Question

Find \(\frac{d y}{d x}\) using implicit differentiation. $$x^{2} \tan y=50$$

Short answer

The derivative is \(\frac{dy}{dx} = \frac{-2 \sin y \cos y}{x}\).

Step-by-step solution

Differentiate with Respect to x

To find \(\frac{dy}{dx}\), we will differentiate both sides of the equation \(x^2 \tan y = 50\) with respect to \(x\). Start by applying the product rule to the left side since it is a product of \(x^2\) and \(\tan y\). The product rule is \(\frac{d}{dx}[uv] = u\frac{dv}{dx} + v\frac{du}{dx}\).

Apply Product Rule

Let \(u = x^2\) and \(v = \tan y\). Differentiate \(u\) with respect to \(x\) to get \(\frac{du}{dx} = 2x\). Now differentiate \(v = \tan y\) with respect to \(x\), using the chain rule: \(\frac{dv}{dx} = \sec^2 y \cdot \frac{dy}{dx}\).

Substitute Derivatives Back

Substitute the derivatives back into the product rule formula: \(x^2 \cdot \sec^2 y \cdot \frac{dy}{dx} + \tan y \cdot 2x = 0\).
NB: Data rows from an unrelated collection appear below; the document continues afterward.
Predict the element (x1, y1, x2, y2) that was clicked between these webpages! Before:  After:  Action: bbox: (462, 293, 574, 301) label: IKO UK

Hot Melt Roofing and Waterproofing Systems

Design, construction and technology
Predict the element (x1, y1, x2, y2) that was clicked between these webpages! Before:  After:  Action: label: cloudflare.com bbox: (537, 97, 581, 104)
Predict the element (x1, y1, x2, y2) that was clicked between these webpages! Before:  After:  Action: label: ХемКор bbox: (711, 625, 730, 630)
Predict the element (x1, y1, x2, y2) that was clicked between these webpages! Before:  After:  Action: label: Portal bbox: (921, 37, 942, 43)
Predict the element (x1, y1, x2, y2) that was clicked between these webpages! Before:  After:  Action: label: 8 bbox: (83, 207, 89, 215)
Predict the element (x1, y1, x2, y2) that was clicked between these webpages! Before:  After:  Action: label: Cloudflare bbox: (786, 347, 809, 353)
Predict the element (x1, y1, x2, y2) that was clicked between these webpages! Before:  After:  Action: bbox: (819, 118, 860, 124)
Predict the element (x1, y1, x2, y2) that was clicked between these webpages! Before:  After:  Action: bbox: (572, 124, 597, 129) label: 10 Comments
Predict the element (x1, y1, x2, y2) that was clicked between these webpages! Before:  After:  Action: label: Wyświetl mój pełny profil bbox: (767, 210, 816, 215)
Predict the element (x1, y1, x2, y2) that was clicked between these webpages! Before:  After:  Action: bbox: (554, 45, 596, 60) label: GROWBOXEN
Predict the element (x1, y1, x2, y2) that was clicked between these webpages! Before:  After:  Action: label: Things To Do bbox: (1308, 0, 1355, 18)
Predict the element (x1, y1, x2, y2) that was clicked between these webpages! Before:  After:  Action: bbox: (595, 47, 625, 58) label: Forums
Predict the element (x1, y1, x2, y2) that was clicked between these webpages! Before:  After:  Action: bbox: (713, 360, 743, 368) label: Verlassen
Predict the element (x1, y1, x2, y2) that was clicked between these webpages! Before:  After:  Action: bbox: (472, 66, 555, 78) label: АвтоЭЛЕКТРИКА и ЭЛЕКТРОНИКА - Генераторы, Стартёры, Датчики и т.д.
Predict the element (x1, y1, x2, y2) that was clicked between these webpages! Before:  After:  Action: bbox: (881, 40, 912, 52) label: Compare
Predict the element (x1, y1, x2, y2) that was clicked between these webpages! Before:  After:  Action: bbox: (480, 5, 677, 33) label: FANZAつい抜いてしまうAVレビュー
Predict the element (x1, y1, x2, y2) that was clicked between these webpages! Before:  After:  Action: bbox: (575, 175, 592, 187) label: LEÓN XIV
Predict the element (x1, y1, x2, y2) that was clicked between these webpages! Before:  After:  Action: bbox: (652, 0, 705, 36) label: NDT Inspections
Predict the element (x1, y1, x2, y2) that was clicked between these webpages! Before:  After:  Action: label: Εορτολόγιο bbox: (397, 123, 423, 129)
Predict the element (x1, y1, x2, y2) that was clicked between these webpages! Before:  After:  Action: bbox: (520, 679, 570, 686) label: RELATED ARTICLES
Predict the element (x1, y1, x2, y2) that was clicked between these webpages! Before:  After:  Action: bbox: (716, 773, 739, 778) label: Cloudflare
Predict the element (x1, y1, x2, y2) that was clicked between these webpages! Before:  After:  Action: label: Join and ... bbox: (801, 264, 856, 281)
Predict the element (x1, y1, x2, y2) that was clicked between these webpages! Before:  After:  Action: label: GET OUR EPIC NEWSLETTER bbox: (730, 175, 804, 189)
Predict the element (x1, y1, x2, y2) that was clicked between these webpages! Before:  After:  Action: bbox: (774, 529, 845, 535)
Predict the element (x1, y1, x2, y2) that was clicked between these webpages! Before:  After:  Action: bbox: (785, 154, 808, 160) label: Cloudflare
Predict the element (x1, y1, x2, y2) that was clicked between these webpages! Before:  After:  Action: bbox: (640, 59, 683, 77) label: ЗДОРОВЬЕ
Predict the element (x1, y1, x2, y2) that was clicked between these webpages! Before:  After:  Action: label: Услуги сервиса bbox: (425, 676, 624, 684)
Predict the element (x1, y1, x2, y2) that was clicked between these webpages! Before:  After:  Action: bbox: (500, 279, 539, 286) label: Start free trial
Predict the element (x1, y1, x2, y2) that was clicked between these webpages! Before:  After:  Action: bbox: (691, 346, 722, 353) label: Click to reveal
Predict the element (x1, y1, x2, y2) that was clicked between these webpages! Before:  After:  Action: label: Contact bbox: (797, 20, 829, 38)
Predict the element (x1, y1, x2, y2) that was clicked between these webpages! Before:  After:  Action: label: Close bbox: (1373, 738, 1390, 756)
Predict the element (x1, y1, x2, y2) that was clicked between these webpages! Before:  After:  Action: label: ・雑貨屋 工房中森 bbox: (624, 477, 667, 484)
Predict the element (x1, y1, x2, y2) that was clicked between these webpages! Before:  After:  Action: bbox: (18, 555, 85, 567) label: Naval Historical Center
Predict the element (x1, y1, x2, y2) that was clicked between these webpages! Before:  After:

Solve for \(\frac{dy}{dx}\)

Rearrange the equation to solve for \(\frac{dy}{dx}\): \(x^2 \sec^2 y \frac{dy}{dx} = -2x \tan y\).Now, divide both sides by \(x^2 \sec^2 y\): \(\frac{dy}{dx} = \frac{-2x \tan y}{x^2 \sec^2 y}\).

Simplify the Expression

Simplify the expression for \(\frac{dy}{dx}\) by canceling common terms: \(\frac{dy}{dx} = \frac{-2 \tan y}{x \sec^2 y}\). Since \(\sec^2 y = \frac{1}{\cos^2 y}\), rewrite \(\tan y\) and \(\sec^2 y\) to get:\(\frac{dy}{dx} = \frac{-2 \sin y \cos y}{x}\).

Key concepts

Understanding the Product Rule

The product rule is an essential concept in calculus when dealing with derivatives of products of functions. In our problem, we have the equation \(x^2 \tan y = 50\). Here, the left side consists of two multiplicative components, \(x^2\) and \(\tan y\), indicating that the product rule is needed. Taking the derivative of a product requires you to separately find the derivative of each component and then combine them as follows:

• Consider \(u = x^2\) and \(v = \tan y\).
• The derivative of a product \(uv\) is given by \(u\frac{dv}{dx} + v\frac{du}{dx}\).
• For our example, \(\frac{du}{dx} = 2x\) since the derivative of \(x^2\) with respect to \(x\) is straightforward.

This step sets the foundation for correctly approaching the derivative calculation of more complex expressions that involve products of two functions.

Diving Into the Chain Rule

When differentiating complex trigonometric functions such as \(\tan y\) with respect to \(x\), the chain rule plays a crucial role. The chain rule helps us differentiate compositions of functions, a situation common in implicit differentiation.Here's how the chain rule is applied to \(\tan y\):

• Let's take \(v = \tan y\). We can't directly differentiate with respect to \(x\) as \(y\) also needs differentiation.
• Using the chain rule, differentiate \(\tan y\) to get \(\frac{dv}{dx} = \sec^2 y \cdot \frac{dy}{dx}\).This uses the known derivative of \(\tan y\), which is \(\sec^2 y\), multiplied by \(\frac{dy}{dx}\), capturing the fact that \(y\) relies on \(x\).

The use of the chain rule here allows us to correctly compute derivatives where one function is nested within another. This ensures that all variables dependent on \(x\) are accurately accounted for.

Trigonometric Differentiation Essentials

In our given exercise, trigonometric differentiation is vital since we are dealing with \(\tan y\). Trigonometric functions, such as sine, cosine, and tangent, have standard derivatives that one must memorize to efficiently tackle differential calculus problems.Key points for differentiating trigonometric functions include:

• The derivative of \(\tan y\) is \(\sec^2 y\), a fact used when applying the chain rule.
• Additionally, the identity \(\sec^2 y = 1/\cos^2 y\) is useful when simplifying expressions.
• In the solution, this relationship assists in rewriting the final expression for \(\frac{dy}{dx}\) in terms of sine and cosine through the identities \(\tan y = \sin y/\cos y\) and \(\sec y = 1/\cos y\).

Understanding these derivatives and trigonometric identities is crucial for properly working through derivatives that involve trigonometric functions, ultimately leading to simplified and correct solutions in implicit differentiation scenarios.